Очками уперевшись в бумагу, лейтенант вытаращил губы.
— И почему вас сюда завезли? — спросил он старого Чкалова. — Вы в Пензе — были?
— Были, — отозвался хрипло Дыгин.
— Так какого же черта вас крутанули через Ряжск? Это удивляться надо, вот головотяпы!

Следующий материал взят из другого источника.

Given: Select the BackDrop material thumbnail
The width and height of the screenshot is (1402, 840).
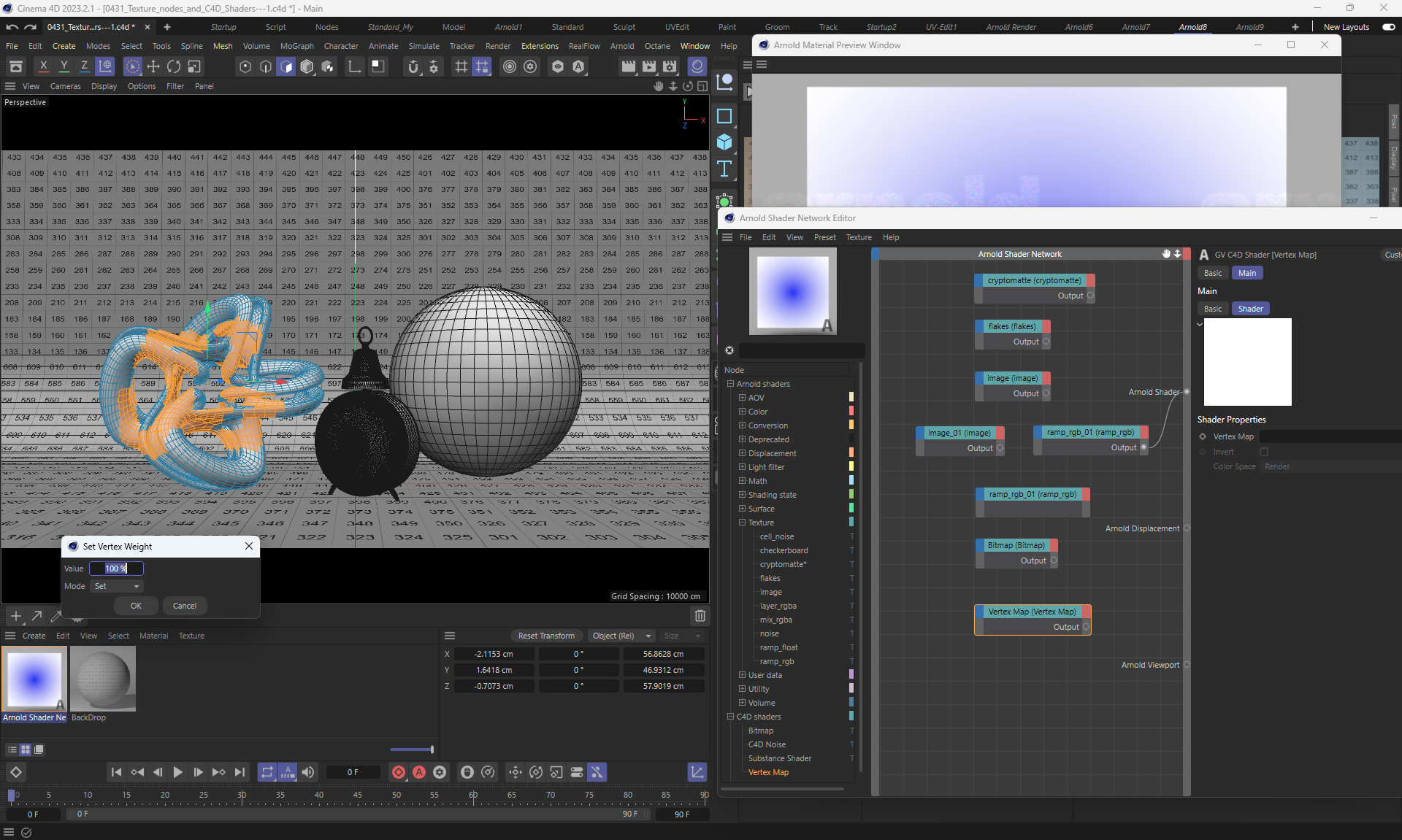Looking at the screenshot, I should click(x=103, y=679).
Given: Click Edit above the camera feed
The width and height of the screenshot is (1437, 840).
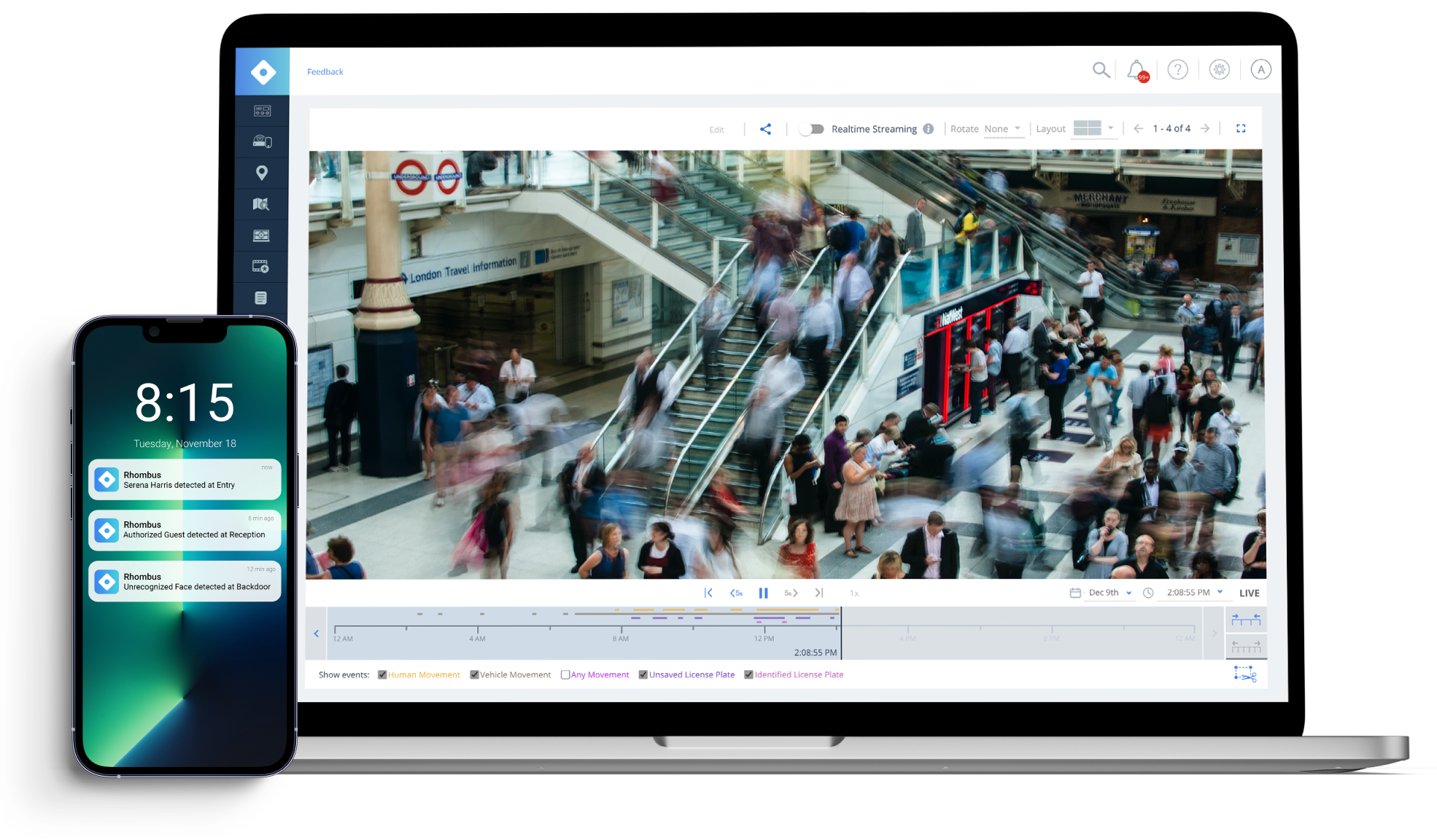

— Теперь вместе поедем? — спросил Гайдуков. (Идя сюда, он узнал от Дыгина его направление и хотел смекнуть своё.)
— До Грязей вместе.
— А потом?
— Военная тайна, — приятно окая, покрутил головой Зотов и сквозь очки снизу вверх прищурился на рослого сержанта.
— А всё ж таки? Через Касторную, нет?... — подговаривался Гайдуков, наклоняясь к лейтенанту.
— Там видно будет, — хотел строго ответить Зотов, но губы его чуть улыбнулись, и Гайдуков отсюда понял, что через Касторную.
— Прямо вечерком и уедем?
— Да. Вас держать нельзя.
— Я — ехать не могу, — проскрипел Дыгин веско, недружелюбно.
— Вы — лично? Больны?
— Весь конвой не смогат.
— То есть… как? Я не понимаю вас. Почему вы не можете?
— Потому что мы — не собаки!! — прорвалось у Дыгина, и шары его глаз прокатились яростно под веками.
— Что за разговоры, — нахмурился Зотов и выпрямился. — А ну-ка поосторожней, младший сержант! — ещё сильнее окал он.
Тут он доглядел, что и зелёненький-то треугольник младшего сержанта был ввинчен только в одну петлицу шинели Дыгина, а вторая пуста была, осталась треугольная вмятина и дырочка посередине.